We’ll always lift our kids up to the Lord in prayer, but what greater gift could there be than to teach them how to go directly to their Heavenly Father? To show them the direct access they have to their Great Sustainer? And isn’t that what we long for our children to do? To know God in a real, personal way— to develop a faith that isn’t just their parents’ faith but their own.

When we teach our children to pray, we open them up to possibilities in their lives that are only limited to what our gracious Father is willing to bestow on them.

Before I dive into specific tips on how to teach our kids to pray, I think it is important to lay out that it won’t be easy and it won’t come naturally to many of us.
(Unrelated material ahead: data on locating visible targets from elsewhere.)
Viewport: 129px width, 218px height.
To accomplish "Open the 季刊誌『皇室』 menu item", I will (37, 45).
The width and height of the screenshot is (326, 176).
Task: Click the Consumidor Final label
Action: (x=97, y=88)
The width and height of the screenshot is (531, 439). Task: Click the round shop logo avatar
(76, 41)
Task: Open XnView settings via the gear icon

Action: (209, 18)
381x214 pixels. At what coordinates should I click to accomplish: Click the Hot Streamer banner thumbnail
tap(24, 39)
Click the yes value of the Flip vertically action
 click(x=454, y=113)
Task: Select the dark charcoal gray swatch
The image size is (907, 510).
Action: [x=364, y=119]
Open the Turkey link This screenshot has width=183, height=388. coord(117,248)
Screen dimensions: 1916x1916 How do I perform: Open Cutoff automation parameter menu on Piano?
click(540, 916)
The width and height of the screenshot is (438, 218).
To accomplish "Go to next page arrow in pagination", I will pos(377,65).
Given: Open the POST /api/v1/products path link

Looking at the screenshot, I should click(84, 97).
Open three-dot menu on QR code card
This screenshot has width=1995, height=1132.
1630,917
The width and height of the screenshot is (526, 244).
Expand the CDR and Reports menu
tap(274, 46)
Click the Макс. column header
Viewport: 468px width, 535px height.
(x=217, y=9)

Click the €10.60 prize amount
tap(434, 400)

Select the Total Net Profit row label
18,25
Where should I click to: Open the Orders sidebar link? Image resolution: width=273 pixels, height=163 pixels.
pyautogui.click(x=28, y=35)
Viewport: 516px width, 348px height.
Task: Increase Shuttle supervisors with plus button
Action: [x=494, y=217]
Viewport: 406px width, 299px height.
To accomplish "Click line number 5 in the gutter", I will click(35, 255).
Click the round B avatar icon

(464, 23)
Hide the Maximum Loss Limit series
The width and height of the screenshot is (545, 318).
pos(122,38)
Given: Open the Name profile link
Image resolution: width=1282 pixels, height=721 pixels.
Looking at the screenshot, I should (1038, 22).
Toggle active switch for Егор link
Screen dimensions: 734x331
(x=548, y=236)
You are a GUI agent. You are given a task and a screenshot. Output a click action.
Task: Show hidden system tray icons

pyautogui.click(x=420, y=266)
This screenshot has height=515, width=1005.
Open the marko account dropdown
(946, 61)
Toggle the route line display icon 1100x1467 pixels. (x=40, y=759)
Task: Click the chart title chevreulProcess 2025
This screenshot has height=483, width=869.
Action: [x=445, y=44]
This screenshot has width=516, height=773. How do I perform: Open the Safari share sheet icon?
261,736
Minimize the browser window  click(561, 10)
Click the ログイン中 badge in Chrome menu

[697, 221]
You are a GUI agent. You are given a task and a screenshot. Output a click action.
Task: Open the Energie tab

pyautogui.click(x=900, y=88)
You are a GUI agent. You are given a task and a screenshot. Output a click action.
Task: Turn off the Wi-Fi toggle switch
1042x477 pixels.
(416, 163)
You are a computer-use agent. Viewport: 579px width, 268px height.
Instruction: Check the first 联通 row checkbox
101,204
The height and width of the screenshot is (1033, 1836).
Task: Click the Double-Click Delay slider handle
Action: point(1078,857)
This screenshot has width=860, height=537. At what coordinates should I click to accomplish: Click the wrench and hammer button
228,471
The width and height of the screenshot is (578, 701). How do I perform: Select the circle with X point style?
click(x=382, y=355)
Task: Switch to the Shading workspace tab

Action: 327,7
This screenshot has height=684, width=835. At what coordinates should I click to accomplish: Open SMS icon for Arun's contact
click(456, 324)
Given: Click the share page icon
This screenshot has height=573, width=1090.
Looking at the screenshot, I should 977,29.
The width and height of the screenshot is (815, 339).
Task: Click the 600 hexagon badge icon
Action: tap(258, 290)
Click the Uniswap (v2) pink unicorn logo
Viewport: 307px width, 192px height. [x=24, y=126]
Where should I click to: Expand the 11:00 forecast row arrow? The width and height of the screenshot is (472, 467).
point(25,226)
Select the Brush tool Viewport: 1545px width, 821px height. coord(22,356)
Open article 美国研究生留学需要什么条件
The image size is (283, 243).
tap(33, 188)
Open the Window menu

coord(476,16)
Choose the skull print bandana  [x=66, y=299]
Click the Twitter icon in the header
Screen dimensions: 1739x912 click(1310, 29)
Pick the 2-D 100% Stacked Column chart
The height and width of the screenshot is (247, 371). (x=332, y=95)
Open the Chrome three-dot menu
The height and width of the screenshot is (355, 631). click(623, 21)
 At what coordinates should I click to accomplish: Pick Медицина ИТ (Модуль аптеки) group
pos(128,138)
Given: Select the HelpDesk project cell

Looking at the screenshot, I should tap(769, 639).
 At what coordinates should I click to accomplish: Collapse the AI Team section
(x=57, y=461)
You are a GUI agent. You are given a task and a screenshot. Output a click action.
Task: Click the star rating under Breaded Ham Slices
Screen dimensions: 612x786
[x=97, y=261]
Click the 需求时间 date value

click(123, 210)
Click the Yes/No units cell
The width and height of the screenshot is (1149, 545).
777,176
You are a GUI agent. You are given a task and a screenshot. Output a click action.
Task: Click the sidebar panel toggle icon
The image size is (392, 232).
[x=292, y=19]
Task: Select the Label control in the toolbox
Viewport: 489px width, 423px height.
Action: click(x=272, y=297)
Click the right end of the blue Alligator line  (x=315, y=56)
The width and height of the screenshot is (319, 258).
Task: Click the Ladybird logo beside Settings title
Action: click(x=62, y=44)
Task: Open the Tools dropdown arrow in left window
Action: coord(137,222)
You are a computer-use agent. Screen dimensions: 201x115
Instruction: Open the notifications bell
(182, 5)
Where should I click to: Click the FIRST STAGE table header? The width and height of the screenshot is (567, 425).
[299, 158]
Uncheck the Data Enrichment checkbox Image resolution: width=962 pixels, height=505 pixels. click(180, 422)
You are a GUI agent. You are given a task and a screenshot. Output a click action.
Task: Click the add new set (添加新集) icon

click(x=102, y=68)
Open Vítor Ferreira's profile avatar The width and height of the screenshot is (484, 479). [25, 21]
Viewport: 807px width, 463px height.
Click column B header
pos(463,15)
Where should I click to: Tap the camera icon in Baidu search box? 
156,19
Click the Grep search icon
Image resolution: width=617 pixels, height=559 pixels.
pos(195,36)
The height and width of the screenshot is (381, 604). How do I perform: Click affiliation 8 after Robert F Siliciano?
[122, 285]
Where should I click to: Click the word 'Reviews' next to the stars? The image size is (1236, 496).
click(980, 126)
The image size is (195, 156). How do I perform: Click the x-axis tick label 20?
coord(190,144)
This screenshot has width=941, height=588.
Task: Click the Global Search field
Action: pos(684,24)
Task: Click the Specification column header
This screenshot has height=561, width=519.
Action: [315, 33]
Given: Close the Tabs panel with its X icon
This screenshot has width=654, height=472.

School and activities and everyday responsibilities are vying for our attention. There’s that sheer overwhelm of them asking questions that are bigger than we feel equipped to answer. But the investment we are making is far greater than we could ever imagine. So press on and remember why we want to teach them to pray in the first place.

Teaching our kids to pray is just as important as praying for them ourselves.

Okay, here are seven things that have helped me as I’ve taught my girls how to pray:

Start really simple.

Before you ask them to pray, ask them what they want you to pray for. You are involving them, showing them how to pray without being too intimidating. I started this with Vivi as soon as she could comprehend it. I cannot tell you how many prayers we prayed for teachers or my parents’ dog when she was starting out. We slowly expanded our prayers to include praise, character issues, sin, and the kids in Haiti we donate to.

Don’t push.

I’ve been asking Vana if she’d like to pray ever since she could string a few words together, and she has said no a lot. When she does, I don’t push. I just say, “Okay, I’ll pray.” On rare occasions I’ll say, “Are you sure?”—but without a condescending tone and just offering the opportunity. At some point, she started saying yes. She still says no sometimes, and that’s okay! They don’t roll their eyes when it’s time to pray, and I think that’s one of the most important things right now.

Explain things without expecting them to be implemented right away.

If we pray and the girls are really giggly or interrupting a lot, we’ll mention afterward that we want to be respectful of God when we pray. We may put a hand on them to stop moving during prayer, but we don’t stop the prayer to discuss it. We don’t want to set up the expectation that they must now understand and do it correctly for the remainder of the prayer.

Keep pointing back to God.

Recently, we prayed for a big meeting my husband had. As soon as he called after it was over, I told the girls the news. I made sure to include that it was God at work. I think it’s easy to talk about things without pointing out God’s role in it all, but it’s important our kids see God in everything. Even the things that look like a no.

Read materials on prayer to your kids.

There are books on prayer that can help you communicate prayer in a way kids can understand. Simply reading the Bible to our kids can also show them who we are praying to.

Allow them to catch glimpses of your prayers alone.

When a friend shared fond memories of seeing her parents in prayer when they didn’t know their daughter was looking, I made it a point to stop worrying about being wrapped up with my quiet time before my girls woke up. How sweet it is for our kids to witness our quiet faithfulness as we keep coming back to God.

Rely on the Holy Spirit.

Teaching our kids to pray can bring up so many questions we aren’t sure how to answer. That is completely normal and expected. Pray that the Holy Spirit will give you wisdom to respond, and look out for how He does that.